CSSS Banquet to Simulate Global Food Inequality

Volunteers+packaged+10%2C000+meals+for+Stop+Hunger+Now+at+a+Nov.+14+event+sponsored+by+CSSS.

Photo Courtesy of Nick Bailey '16, CSSS Facebook Page

Volunteers packaged 10,000 meals for Stop Hunger Now at a Nov. 14 event sponsored by CSSS.

To culminate a month-long initiative to raise awareness of global hunger, the Center for Service, Spirituality and Social Justice (CSSS) will host the Hunger Banquet, a simulation of global eating patterns, on Friday, Nov. 20 at 6 p.m. in Stern Great Room.

The Hunger Banquet will be set up as a simulation of how the world realistically eats. According to Michelle Zhang ’18, a student community service leader working on the project, the attendees will be divided into three groups upon arrival. The groups will accurately represent proportions of the world’s population that make up the upper class, middle class and lower class. Each group will be fed differently, to depict the way that each class eats.

The event will also feature presentations from invited speakers about world hunger issues. The speakers will also include one or more people who have struggled with hunger first-hand, a professor working with global education and the founder of Project SHARE, a local organization that provides food to families in need.

Rebecca Feldman ’15, community service coordinator with CSSS, was involved in organizing the banquet. Feldman explained that this banquet is part of CSSS’s initiative to put together larger service projects for the whole community in addition to the smaller service events that occur regularly. According to Feldman, the center’s goal for this semester is to “address social justice” with the issue of world hunger, and to avoid “thoughtless service” by instead creating meaningful experiences for the community.

Carol Fadalla ’18, a community service projects leader, described why Dickinson students should attend the Hunger Banquet.

“It is not everyday that you think about hunger,” Fadalla explained.  “The banquet will give a first-hand experience about reality, and the unequal distribution of food.”

We Introduce Nations at Dickinson (WIND) is co-sponsoring this event as part of their International Education Week.

In addition to the Hunger Banquet, this November CSSS has already hosted a meal-packaging event to help feed those struggling with hunger.

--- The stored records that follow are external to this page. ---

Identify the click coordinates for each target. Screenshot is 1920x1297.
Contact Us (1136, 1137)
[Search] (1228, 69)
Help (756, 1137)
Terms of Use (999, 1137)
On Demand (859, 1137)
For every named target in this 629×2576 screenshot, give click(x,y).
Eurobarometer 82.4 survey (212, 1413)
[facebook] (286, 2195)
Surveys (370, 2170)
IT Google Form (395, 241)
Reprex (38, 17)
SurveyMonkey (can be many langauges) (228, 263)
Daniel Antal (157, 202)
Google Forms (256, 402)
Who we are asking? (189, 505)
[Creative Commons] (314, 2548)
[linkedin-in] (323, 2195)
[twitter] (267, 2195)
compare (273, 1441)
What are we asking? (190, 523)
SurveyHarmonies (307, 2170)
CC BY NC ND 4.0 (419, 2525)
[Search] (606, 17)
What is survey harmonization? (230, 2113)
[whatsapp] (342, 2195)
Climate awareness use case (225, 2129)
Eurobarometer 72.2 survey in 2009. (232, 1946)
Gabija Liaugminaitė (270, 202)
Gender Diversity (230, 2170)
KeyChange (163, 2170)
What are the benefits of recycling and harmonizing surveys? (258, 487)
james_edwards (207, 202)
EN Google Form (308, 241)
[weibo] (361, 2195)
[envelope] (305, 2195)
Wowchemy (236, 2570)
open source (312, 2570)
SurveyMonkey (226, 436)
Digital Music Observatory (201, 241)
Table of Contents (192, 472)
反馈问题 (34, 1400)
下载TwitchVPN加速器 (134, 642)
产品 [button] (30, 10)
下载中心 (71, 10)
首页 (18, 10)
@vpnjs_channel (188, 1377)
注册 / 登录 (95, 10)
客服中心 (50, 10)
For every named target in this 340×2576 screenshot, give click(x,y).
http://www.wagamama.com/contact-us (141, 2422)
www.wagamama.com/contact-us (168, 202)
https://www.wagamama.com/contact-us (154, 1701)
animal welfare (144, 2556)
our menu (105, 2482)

They are also hoping to get students, especially first-years, involved in volunteering at Project SHARE’s Distribution Day on Nov. 19.

Tickets for the Hunger Banquet are $5 and can be purchased online, at Landis House or in the HUB basement. All funds raised through ticket sales will benefit international non-profit Stop Hunger Now, an organization that coordinates food distribution to impoverished and crisis-stricken areas across the world.